Так и не встретив при жизни Аронзона, я встретился с Ритой Пуришинской, когда в 1971 году в Петербурге отмечался год со дня его гибели. Я видел Риту среди друзей Аронзона в зале, где говорились надрывные речи и где стихи поэта в исполнении артистов царапали слух и душу, а потом ‒ на их квартире на Шпалерной. Трудно было остаться равнодушным к ее обаянию. Ее красота и грация глубоко тронули меня и остались во мне навсегда. В те несколько дней я сделал для себя удивительное открытие, которое трудно выразить словами. Я почувствовал, что за лучшими стихами Аронзона стояла она ‒ не как муза и не как его соавтор, а как автор. Будучи ярким поэтом к моменту их встречи с Леней, она отдала ему свою поэтическую судьбу. Отныне он дышал за двоих, и это новое существо называлось его именем.
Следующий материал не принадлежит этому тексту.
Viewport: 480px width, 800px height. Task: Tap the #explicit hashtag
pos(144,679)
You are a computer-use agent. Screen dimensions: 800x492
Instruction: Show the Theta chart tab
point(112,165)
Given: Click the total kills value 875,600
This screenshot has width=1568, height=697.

Не могу не привести его стихотворения, написанного за месяц до смерти, сокрушаясь о том, что так мало сумел о нем сказать:

Как хорошо в покинутых местах!

Покинутых людьми, но не богами.

И дождь идет, и мокнет красота

старинной рощи, поднятой холмами.


И дождь идет, и мокнет красота

старинной рощи, поднятой холмами,

‒ Мы тут одни, нам люди не чета.

О, что за благо выпивать в тумане!


Мы тут одни, нам люди не чета.

О, что за благо выпивать в тумане!

Запомни путь слетевшего листа

и мысль о том, что мы идем за нами.


Запомни путь слетевшего листа

и мысль о том, что мы идем за нами.

Кто наградил нас, друг, такими снами?

Или себя мы наградили сами?


Кто наградил нас, друг, такими снами?

Или себя мы наградили сами?

Чтоб застрелиться тут, не надо ни черта:

ни тяготы в душе, ни пороха в нагане.


Ни самого нагана. Видит Бог,

чтоб застрелиться тут не надо ничего.

4


Леня Йоффе и Валерий Шленов вошли в нашу жизнь в конце 1960-х. В то время Леня уже был захвачен иудейским эгрегором, но стихи его еще пахли московскими влюбленностями, дружбами, обидами. Была какая-то завершенность и чистота в этом образе люблинского Гавроша, в ритмических перепадах его стихов:


Жить от вечера до вечера,

от стакана до вина.

Мне внутри, видать, помечено –

добредать.


Дни ‒ полосками невсхожими

От сегодня до вчера.

Повзрослевшие прохожие

не играют в чур-чура.


А в отместку ‒ все высокое.

И деревья и луна.

И край неба, морем сотканный,

пеленает пелена...


А на гальке и непринятым

можно камешки бросать

на изрезанные бритвами

паруса.


Однако уже тогда в 1960-е эта видимая простота и ясность постепенно уступает конвульсивному ужасу перед миром, стремлению спрятаться от него как можно глубже и дальше:


Я хочу спрятаться под самый прочный пласт

и сжаться до немыслимых размеров,

чтоб незаметному на кручах этих серых

влачить присутствие, чужих не зная глаз.


В начале 1970-х Леня делает окончательный выбор и эмигрирует в Израиль. В отличие от поэтов-метафизиков Аронзона, Бокштейна и даже Валерия Шленова, которые едва ли знали, где их реальная родина ‒ на Ганге, на Сене, в Гималаях или возле пирамид, Леня Иоффе переживает свою миграцию как главное событие и содержание своего поэтического космоса. Он не способен ни подняться над эгрегориальными преградами, ни разорваться на части между разведенными мирами, и потому он безоговорочно принимает в свое сердце обретенную им новую родину:


Я сберегу ее

спрячу под нежное небо

только б не рушилось

только б не гибло оно

зал полнолуния

будь к ней безогненно нежен

годы те лунные станьте ей неба руном...


И перед Кем-то

кого никогда не узрею

и перед всеми

и перед небесным зонтом ‒

дайте ей долю

а храмы не ваша затея

дайте ей годы

а воздух мы сами возьмем.


Поэзия и судьба оказались одним неразделенным целым, и несвоевременная смерть ‒ ее ожидание и осознание ‒ стала также его судьбой и его стихами.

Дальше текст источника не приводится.